-- Assigned task --
Once the line containing "Click the card list scrollbar handle" is found in the records below, return it and each following line exactly, up to and including the line containing "Open the Project", and nothing else.

[Dataset records]
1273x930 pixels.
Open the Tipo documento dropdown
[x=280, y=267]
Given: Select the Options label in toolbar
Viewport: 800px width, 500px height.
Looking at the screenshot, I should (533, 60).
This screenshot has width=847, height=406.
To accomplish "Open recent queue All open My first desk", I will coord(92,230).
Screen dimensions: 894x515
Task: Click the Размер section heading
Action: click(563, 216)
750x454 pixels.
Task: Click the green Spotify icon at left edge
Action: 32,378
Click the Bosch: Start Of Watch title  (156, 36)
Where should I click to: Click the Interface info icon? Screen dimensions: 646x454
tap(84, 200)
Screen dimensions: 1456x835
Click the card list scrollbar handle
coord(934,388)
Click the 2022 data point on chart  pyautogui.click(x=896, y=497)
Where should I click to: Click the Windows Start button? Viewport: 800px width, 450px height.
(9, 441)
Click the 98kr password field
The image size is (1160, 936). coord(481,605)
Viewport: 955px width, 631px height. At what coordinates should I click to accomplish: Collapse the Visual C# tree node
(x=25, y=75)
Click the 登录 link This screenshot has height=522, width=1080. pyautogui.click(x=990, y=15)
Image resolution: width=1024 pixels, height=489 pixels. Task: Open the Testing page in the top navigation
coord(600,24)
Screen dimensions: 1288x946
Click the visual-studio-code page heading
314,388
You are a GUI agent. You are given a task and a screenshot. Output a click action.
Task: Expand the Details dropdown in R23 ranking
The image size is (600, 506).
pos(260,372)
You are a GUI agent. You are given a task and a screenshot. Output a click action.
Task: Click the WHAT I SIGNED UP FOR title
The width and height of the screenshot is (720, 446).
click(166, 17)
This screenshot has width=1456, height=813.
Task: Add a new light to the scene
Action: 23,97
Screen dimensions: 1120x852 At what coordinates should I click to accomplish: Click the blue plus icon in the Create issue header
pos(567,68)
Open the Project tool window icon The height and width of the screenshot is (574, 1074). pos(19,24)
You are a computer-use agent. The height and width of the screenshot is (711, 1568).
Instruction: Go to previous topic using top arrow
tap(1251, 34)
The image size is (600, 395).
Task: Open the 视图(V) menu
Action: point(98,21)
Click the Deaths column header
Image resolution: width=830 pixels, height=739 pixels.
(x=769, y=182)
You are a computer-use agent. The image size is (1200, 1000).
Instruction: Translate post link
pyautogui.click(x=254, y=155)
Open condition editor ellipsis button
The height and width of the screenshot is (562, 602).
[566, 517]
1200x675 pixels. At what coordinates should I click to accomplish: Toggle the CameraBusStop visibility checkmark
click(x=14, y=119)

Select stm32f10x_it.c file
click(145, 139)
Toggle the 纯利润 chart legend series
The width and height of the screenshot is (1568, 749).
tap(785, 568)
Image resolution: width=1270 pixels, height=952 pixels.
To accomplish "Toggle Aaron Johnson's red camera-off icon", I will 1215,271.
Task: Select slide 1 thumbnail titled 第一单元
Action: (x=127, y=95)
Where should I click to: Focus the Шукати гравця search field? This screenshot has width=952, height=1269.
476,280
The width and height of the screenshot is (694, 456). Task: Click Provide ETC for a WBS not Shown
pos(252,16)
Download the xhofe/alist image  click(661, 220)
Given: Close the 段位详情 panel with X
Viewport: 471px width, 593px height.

-- Completed task --
Click the card list scrollbar handle
coord(934,388)
Click the 2022 data point on chart  pyautogui.click(x=896, y=497)
Where should I click to: Click the Windows Start button? Viewport: 800px width, 450px height.
(9, 441)
Click the 98kr password field
The image size is (1160, 936). coord(481,605)
Viewport: 955px width, 631px height. At what coordinates should I click to accomplish: Collapse the Visual C# tree node
(x=25, y=75)
Click the 登录 link This screenshot has height=522, width=1080. pyautogui.click(x=990, y=15)
Image resolution: width=1024 pixels, height=489 pixels. Task: Open the Testing page in the top navigation
coord(600,24)
Screen dimensions: 1288x946
Click the visual-studio-code page heading
314,388
You are a GUI agent. You are given a task and a screenshot. Output a click action.
Task: Expand the Details dropdown in R23 ranking
The image size is (600, 506).
pos(260,372)
You are a GUI agent. You are given a task and a screenshot. Output a click action.
Task: Click the WHAT I SIGNED UP FOR title
The width and height of the screenshot is (720, 446).
click(166, 17)
This screenshot has width=1456, height=813.
Task: Add a new light to the scene
Action: 23,97
Screen dimensions: 1120x852 At what coordinates should I click to accomplish: Click the blue plus icon in the Create issue header
pos(567,68)
Open the Project tool window icon The height and width of the screenshot is (574, 1074). pos(19,24)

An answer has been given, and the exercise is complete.